急性内斜視とは

急性内斜視とは、一方の目の視線が鼻側に寄る内斜視のうち、生後6カ月以降に突然発症するものをいいます。若者を中心に急性内斜視の患者が増えています。片方の黒目が内側に向き、物が二重に見えるようになります。この複視は、急性内斜視に特有で、生まれながらの内斜視では見られません。
斜視は、眼球を動かす働きを持つ筋肉と密接な関係があります。日頃物を見る時は、眼球を内側に向ける内直筋と外側に向ける外直筋などの筋肉が、左右の目の視線を合わせています。近くを見る時、通常は内直筋が縮んで眼球を内側に寄せ、寄り目の状態で焦点を合わせようとします。急性内斜視になると、内直筋が縮んだままとなり、遠くを見ても寄り目が戻らなくなってしまいます。すると両目の視線が一致しなくなり、物が二重に見えてしまいます。
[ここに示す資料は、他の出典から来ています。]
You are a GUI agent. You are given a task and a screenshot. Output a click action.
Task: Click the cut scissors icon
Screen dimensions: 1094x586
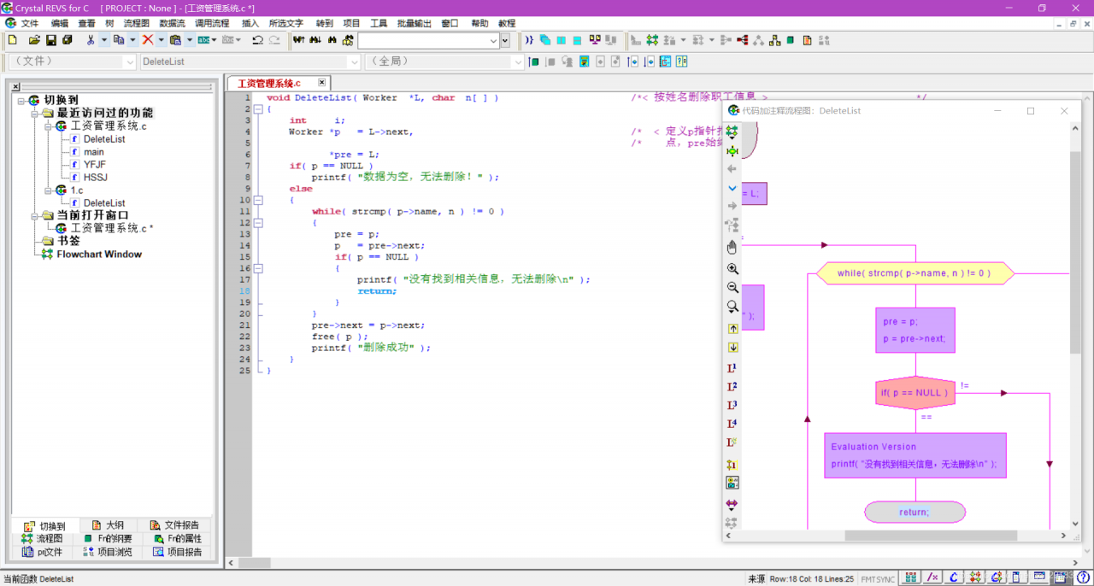point(91,40)
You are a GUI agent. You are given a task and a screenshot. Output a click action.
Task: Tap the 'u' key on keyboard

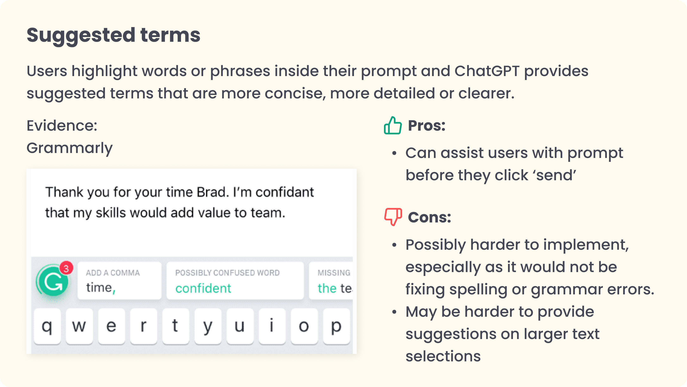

発症の引き金とみられるのがスマホの使い過ぎです。スマホはパソコンよりも目に近い位置で画面を見るため、長時間凝視すると内直筋が収縮したままになりやすくなります。スマホを見る時は、画面を目から30㎝以上は離すことが必要です。使用中も10分に1回は、3~4m離れたところを見ると良いとされています。